La Fédération canadienne des municipalités estime que l'accès au logement social ou abordable est difficile dans les grandes villes du pays, dont Ottawa et Gatineau.
Plus de gens ont profité des bas taux hypothécaires pour accéder à la propriété au cours des cinq dernières années au pays. Toutefois, ces anciens locataires n'ont pas nécessairement laissé plus de logements abordables et en bonne condition derrière eux.
De plus, la valeur des maisons et le coût des loyers ont augmenté, et ce, beaucoup plus rapidement que les prestations d'aide sociale ou le salaire minimum. Selon l'étude de la Fédération, il est impossible pour une personne seule touchant le salaire minimum de trouver un logement privé abordable dans l'une des 22 municipalités étudiées, dont Ottawa et Gatineau
Des difficultés dans la région
Le conseiller municipal d'Ottawa George Bédard reconnaît qu'un écart se creuse entre les riches et les moins bien nantis dans la capitale.

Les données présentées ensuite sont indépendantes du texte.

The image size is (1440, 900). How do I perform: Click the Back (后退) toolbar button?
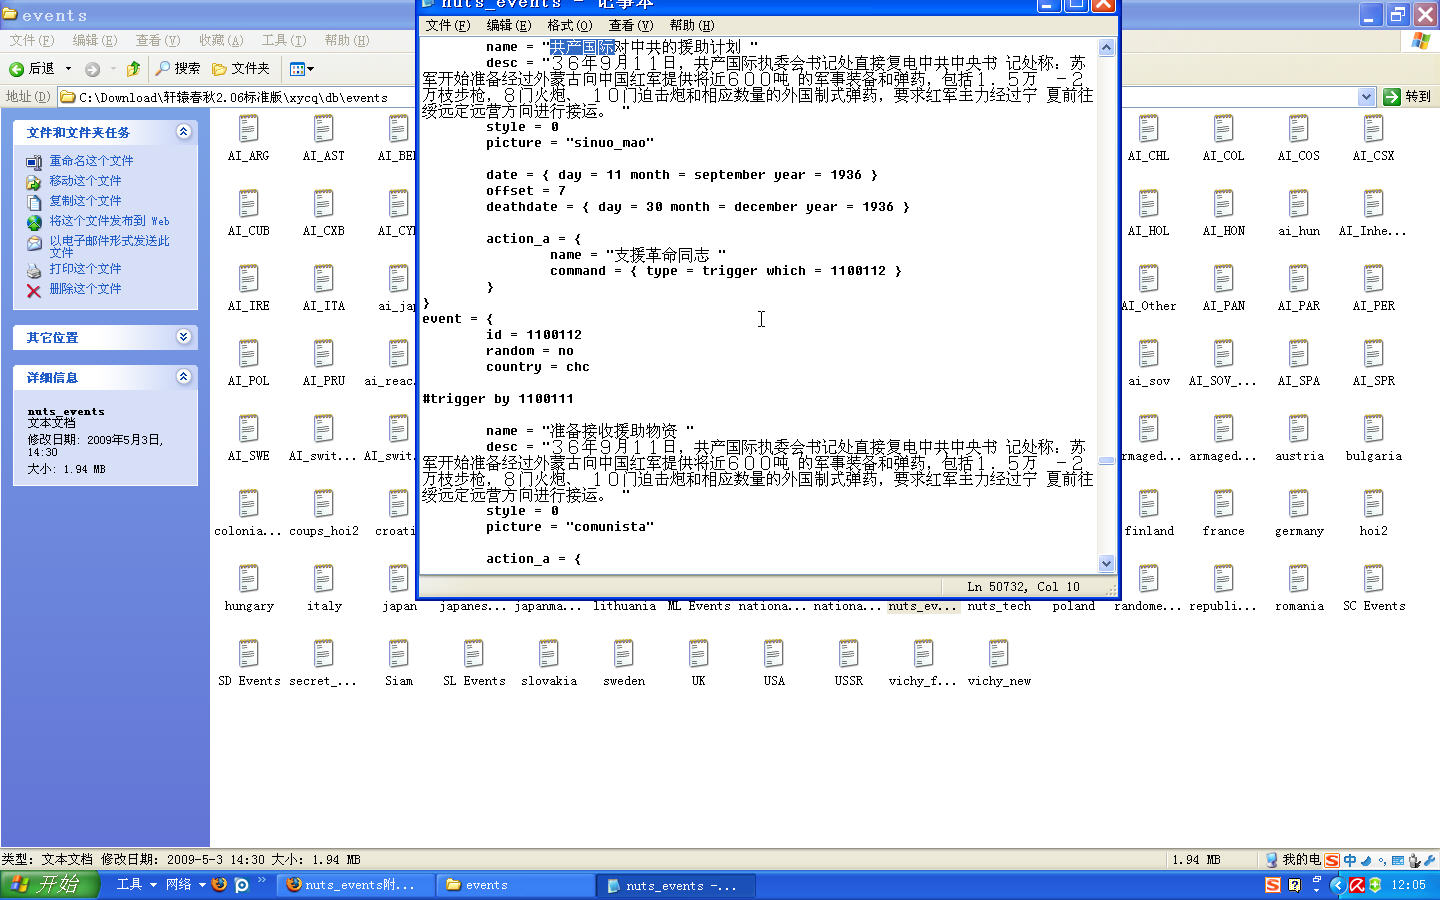32,69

Selon lui, 10 000 personnes attendent toujours un logement social et le parc de logements disponibles est en piteux état. « Les municipalités, on n'a pas nous les ressources pour maintenir ce que nous avons déjà », déplore-t-il.
À Gatineau, le conseiller municipal Luc Angers explique que la Ville voudrait approuver plus de projets de logements sociaux, mais se dit limité par Québec.
Le maire de Gatineau, Marc Bureau, avait promis 700 unités de logement de plus d'ici la fin de son premier mandat à l'automne 2009. Pour le moment, il semble qu'il lui en manquera 200 pour atteindre son objectif.